* Records shown
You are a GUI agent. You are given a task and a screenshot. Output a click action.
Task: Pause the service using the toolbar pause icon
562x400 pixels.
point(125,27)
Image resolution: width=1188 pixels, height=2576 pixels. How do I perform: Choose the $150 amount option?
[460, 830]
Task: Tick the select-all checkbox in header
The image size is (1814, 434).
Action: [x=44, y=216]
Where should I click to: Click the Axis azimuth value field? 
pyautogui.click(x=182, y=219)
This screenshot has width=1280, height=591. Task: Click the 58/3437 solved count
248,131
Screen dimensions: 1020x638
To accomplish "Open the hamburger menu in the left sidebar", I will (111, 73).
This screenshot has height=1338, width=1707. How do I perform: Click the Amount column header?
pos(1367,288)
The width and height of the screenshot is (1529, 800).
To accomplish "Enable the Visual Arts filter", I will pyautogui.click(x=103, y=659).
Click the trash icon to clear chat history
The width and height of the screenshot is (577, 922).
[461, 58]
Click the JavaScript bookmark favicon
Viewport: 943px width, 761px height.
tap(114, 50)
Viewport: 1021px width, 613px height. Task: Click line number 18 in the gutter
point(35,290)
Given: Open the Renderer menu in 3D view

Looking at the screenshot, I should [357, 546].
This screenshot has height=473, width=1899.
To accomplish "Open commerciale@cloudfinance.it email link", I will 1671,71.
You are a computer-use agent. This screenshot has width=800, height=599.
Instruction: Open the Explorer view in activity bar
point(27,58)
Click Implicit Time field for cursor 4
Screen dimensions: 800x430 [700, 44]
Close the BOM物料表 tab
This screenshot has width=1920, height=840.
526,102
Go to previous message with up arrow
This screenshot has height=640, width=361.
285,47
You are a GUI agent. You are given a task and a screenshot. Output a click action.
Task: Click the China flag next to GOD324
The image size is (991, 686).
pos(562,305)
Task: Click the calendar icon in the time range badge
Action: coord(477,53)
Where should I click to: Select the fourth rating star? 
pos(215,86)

* Problem description
Restate the records above exactly.

* Your solution
You are a GUI agent. You are given a task and a screenshot. Output a click action.
Task: Pause the service using the toolbar pause icon
562x400 pixels.
point(125,27)
Image resolution: width=1188 pixels, height=2576 pixels. How do I perform: Choose the $150 amount option?
[460, 830]
Task: Tick the select-all checkbox in header
The image size is (1814, 434).
Action: [x=44, y=216]
Where should I click to: Click the Axis azimuth value field? 
pyautogui.click(x=182, y=219)
This screenshot has width=1280, height=591. Task: Click the 58/3437 solved count
248,131
Screen dimensions: 1020x638
To accomplish "Open the hamburger menu in the left sidebar", I will (111, 73).
This screenshot has height=1338, width=1707. How do I perform: Click the Amount column header?
pos(1367,288)
The width and height of the screenshot is (1529, 800).
To accomplish "Enable the Visual Arts filter", I will pyautogui.click(x=103, y=659).
Click the trash icon to clear chat history
The width and height of the screenshot is (577, 922).
[461, 58]
Click the JavaScript bookmark favicon
Viewport: 943px width, 761px height.
tap(114, 50)
Viewport: 1021px width, 613px height. Task: Click line number 18 in the gutter
point(35,290)
Given: Open the Renderer menu in 3D view

Looking at the screenshot, I should [357, 546].
This screenshot has height=473, width=1899.
To accomplish "Open commerciale@cloudfinance.it email link", I will 1671,71.
You are a computer-use agent. This screenshot has width=800, height=599.
Instruction: Open the Explorer view in activity bar
point(27,58)
Click Implicit Time field for cursor 4
Screen dimensions: 800x430 [700, 44]
Close the BOM物料表 tab
This screenshot has width=1920, height=840.
526,102
Go to previous message with up arrow
This screenshot has height=640, width=361.
285,47
You are a GUI agent. You are given a task and a screenshot. Output a click action.
Task: Click the China flag next to GOD324
The image size is (991, 686).
pos(562,305)
Task: Click the calendar icon in the time range badge
Action: coord(477,53)
Where should I click to: Select the fourth rating star? 
pos(215,86)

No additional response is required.